According to the report, investment banking sources said the PE firm’s stake was worth $400 million (around Rs1,916 crore), putting the firm’s valuation at around $800 million.
Before the news hit the markets, WNS had a market capitalization of $543 million, which represented a jump of 3.8 times compared with the valuations in early March. True, valuations had reached unreasonably low levels in early March, and most stocks have rallied smartly since. But if the stake sale is indeed done at a firm valuation of $800 million, that would represent a gain of 5.6 times since early March.
Other India-based technology outsourcing firms stocks, including industry leader Genpact Ltd and ExlService Holdings Inc., have gained by about two times from their lows in March.
But based on its non-GAAP (generally accepted accounting principles) earnings, WNS’ valuations would be pretty similar to those of Genpact even at the rumoured deal price of $800 million. WNS expects non-GAAP earnings of $52 million in the year ending March 2010. Non-GAAP earnings are derived by adding back the following expenses to reported earnings computed under US GAAP accounting: impairment of goodwill and intangible assets, share-based compensation expense, fringe-benefit tax and minority interest.
Ahmed Raza Khan / Mint
At the reported valuation, WNS will be valued at 15.4 times non-GAAP earnings. Genpact, which has a market capitalization of $2.7 billion, is likely to report non-GAAP earnings of about $180 million in the year till December, resulting in a valuation of 15 times.

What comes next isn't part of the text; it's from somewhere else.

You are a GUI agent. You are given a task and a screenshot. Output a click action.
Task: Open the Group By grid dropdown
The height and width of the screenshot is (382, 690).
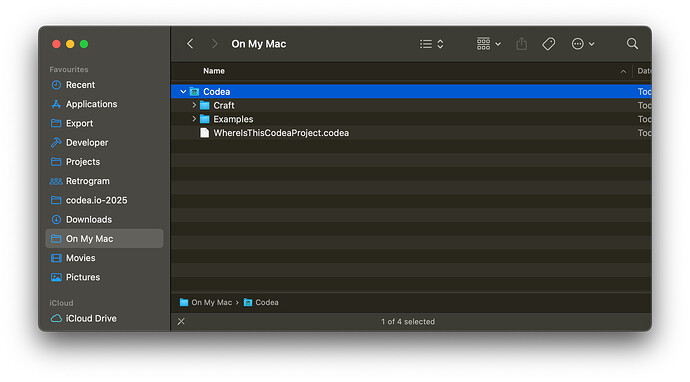coord(488,44)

The WNS management also reiterated its guidance for the year and its June quarter results were well received by the markets. On the other hand, Genpact lowered its revenue targets and was punished by the markets last week.
More importantly, WNS expects to maintain its free cash flow generation of about $5 million a month in the June quarter, which translates into a yearly cash generation of $60 million. On an expected revenue base of $390 million, that would mean a free cash flow to sales ratio of over 15%, which is a very healthy number.
Considering that Genpact operates at about three times the size of WNS in revenues, one would normally expect it to also enjoy a valuation premium. Indeed, before the news of the possibility of a majority stake sale, WNS was valued at only around 10 times estimated non-GAAP earnings, a significant discount to Genpact.
But since a controlling stake is available for grabs—according to another story by The Economic Times, another shareholder is likely to offload its 12% stake along with Warburg Pincus—interested firms may be willing to pay a premium.
But as far as minority shareholders go, the excitement surrounding the stock currently may be a good opportunity to book profit, since valuations are already rich and growth is expected to be unexciting in the medium term. In the June quarter, WNS’ organic revenues were flat after adjusting for acquisitions.